**Dataset extract**

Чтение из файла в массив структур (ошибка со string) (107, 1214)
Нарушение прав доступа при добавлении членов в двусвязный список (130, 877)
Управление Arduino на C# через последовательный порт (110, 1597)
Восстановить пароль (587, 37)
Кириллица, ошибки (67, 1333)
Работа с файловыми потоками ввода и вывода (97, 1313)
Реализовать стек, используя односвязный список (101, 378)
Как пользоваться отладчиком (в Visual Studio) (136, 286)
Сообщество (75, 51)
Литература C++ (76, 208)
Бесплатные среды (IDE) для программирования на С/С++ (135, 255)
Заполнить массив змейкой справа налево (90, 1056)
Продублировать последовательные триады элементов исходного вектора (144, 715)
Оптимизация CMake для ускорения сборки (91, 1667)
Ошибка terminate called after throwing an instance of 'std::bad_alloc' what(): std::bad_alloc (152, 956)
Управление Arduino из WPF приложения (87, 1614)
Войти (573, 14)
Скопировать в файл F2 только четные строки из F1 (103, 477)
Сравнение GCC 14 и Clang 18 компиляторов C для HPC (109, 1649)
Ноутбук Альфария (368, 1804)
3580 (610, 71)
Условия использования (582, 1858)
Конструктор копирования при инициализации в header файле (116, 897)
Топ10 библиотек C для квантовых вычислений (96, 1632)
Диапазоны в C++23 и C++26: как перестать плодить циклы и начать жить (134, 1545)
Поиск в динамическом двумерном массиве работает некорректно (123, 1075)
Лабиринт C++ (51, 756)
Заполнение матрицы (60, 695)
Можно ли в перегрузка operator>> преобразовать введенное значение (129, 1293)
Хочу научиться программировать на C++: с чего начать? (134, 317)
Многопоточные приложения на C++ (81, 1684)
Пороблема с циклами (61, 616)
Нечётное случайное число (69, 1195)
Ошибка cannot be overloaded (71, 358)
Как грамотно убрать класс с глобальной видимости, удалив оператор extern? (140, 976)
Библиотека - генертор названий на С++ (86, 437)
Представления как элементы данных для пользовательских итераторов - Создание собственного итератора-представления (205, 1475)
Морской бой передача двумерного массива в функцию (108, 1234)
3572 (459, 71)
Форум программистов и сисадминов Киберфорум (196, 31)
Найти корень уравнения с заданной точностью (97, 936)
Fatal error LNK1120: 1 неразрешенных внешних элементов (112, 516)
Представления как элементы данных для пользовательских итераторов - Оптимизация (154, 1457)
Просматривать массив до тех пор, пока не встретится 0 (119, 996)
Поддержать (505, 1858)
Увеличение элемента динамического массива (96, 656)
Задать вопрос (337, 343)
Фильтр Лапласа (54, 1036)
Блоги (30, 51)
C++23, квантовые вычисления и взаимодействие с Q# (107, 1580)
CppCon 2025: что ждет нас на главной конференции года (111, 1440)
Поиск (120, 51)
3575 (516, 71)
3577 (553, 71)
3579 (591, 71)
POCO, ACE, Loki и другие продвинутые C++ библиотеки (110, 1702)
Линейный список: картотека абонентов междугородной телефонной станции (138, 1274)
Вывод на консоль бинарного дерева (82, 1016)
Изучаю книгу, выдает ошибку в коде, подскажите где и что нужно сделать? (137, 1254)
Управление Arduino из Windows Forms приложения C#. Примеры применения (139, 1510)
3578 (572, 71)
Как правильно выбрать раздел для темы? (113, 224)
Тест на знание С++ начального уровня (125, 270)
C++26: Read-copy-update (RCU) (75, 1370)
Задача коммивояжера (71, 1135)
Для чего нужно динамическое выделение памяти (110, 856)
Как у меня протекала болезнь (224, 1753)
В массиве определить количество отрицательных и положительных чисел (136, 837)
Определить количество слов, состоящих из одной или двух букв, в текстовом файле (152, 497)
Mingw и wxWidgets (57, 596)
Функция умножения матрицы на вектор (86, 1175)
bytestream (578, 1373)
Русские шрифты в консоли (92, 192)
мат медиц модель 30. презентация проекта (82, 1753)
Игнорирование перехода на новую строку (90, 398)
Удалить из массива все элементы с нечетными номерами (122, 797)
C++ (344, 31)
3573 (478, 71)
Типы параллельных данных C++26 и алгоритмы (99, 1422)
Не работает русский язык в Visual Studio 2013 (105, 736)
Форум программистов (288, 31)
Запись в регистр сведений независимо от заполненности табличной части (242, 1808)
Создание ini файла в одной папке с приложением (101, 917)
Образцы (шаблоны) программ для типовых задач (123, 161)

**Work to complete**
Write out every entry again, exactly as it appears.

**Result for this task**
Чтение из файла в массив структур (ошибка со string) (107, 1214)
Нарушение прав доступа при добавлении членов в двусвязный список (130, 877)
Управление Arduino на C# через последовательный порт (110, 1597)
Восстановить пароль (587, 37)
Кириллица, ошибки (67, 1333)
Работа с файловыми потоками ввода и вывода (97, 1313)
Реализовать стек, используя односвязный список (101, 378)
Как пользоваться отладчиком (в Visual Studio) (136, 286)
Сообщество (75, 51)
Литература C++ (76, 208)
Бесплатные среды (IDE) для программирования на С/С++ (135, 255)
Заполнить массив змейкой справа налево (90, 1056)
Продублировать последовательные триады элементов исходного вектора (144, 715)
Оптимизация CMake для ускорения сборки (91, 1667)
Ошибка terminate called after throwing an instance of 'std::bad_alloc' what(): std::bad_alloc (152, 956)
Управление Arduino из WPF приложения (87, 1614)
Войти (573, 14)
Скопировать в файл F2 только четные строки из F1 (103, 477)
Сравнение GCC 14 и Clang 18 компиляторов C для HPC (109, 1649)
Ноутбук Альфария (368, 1804)
3580 (610, 71)
Условия использования (582, 1858)
Конструктор копирования при инициализации в header файле (116, 897)
Топ10 библиотек C для квантовых вычислений (96, 1632)
Диапазоны в C++23 и C++26: как перестать плодить циклы и начать жить (134, 1545)
Поиск в динамическом двумерном массиве работает некорректно (123, 1075)
Лабиринт C++ (51, 756)
Заполнение матрицы (60, 695)
Можно ли в перегрузка operator>> преобразовать введенное значение (129, 1293)
Хочу научиться программировать на C++: с чего начать? (134, 317)
Многопоточные приложения на C++ (81, 1684)
Пороблема с циклами (61, 616)
Нечётное случайное число (69, 1195)
Ошибка cannot be overloaded (71, 358)
Как грамотно убрать класс с глобальной видимости, удалив оператор extern? (140, 976)
Библиотека - генертор названий на С++ (86, 437)
Представления как элементы данных для пользовательских итераторов - Создание собственного итератора-представления (205, 1475)
Морской бой передача двумерного массива в функцию (108, 1234)
3572 (459, 71)
Форум программистов и сисадминов Киберфорум (196, 31)
Найти корень уравнения с заданной точностью (97, 936)
Fatal error LNK1120: 1 неразрешенных внешних элементов (112, 516)
Представления как элементы данных для пользовательских итераторов - Оптимизация (154, 1457)
Просматривать массив до тех пор, пока не встретится 0 (119, 996)
Поддержать (505, 1858)
Увеличение элемента динамического массива (96, 656)
Задать вопрос (337, 343)
Фильтр Лапласа (54, 1036)
Блоги (30, 51)
C++23, квантовые вычисления и взаимодействие с Q# (107, 1580)
CppCon 2025: что ждет нас на главной конференции года (111, 1440)
Поиск (120, 51)
3575 (516, 71)
3577 (553, 71)
3579 (591, 71)
POCO, ACE, Loki и другие продвинутые C++ библиотеки (110, 1702)
Линейный список: картотека абонентов междугородной телефонной станции (138, 1274)
Вывод на консоль бинарного дерева (82, 1016)
Изучаю книгу, выдает ошибку в коде, подскажите где и что нужно сделать? (137, 1254)
Управление Arduino из Windows Forms приложения C#. Примеры применения (139, 1510)
3578 (572, 71)
Как правильно выбрать раздел для темы? (113, 224)
Тест на знание С++ начального уровня (125, 270)
C++26: Read-copy-update (RCU) (75, 1370)
Задача коммивояжера (71, 1135)
Для чего нужно динамическое выделение памяти (110, 856)
Как у меня протекала болезнь (224, 1753)
В массиве определить количество отрицательных и положительных чисел (136, 837)
Определить количество слов, состоящих из одной или двух букв, в текстовом файле (152, 497)
Mingw и wxWidgets (57, 596)
Функция умножения матрицы на вектор (86, 1175)
bytestream (578, 1373)
Русские шрифты в консоли (92, 192)
мат медиц модель 30. презентация проекта (82, 1753)
Игнорирование перехода на новую строку (90, 398)
Удалить из массива все элементы с нечетными номерами (122, 797)
C++ (344, 31)
3573 (478, 71)
Типы параллельных данных C++26 и алгоритмы (99, 1422)
Не работает русский язык в Visual Studio 2013 (105, 736)
Форум программистов (288, 31)
Запись в регистр сведений независимо от заполненности табличной части (242, 1808)
Создание ini файла в одной папке с приложением (101, 917)
Образцы (шаблоны) программ для типовых задач (123, 161)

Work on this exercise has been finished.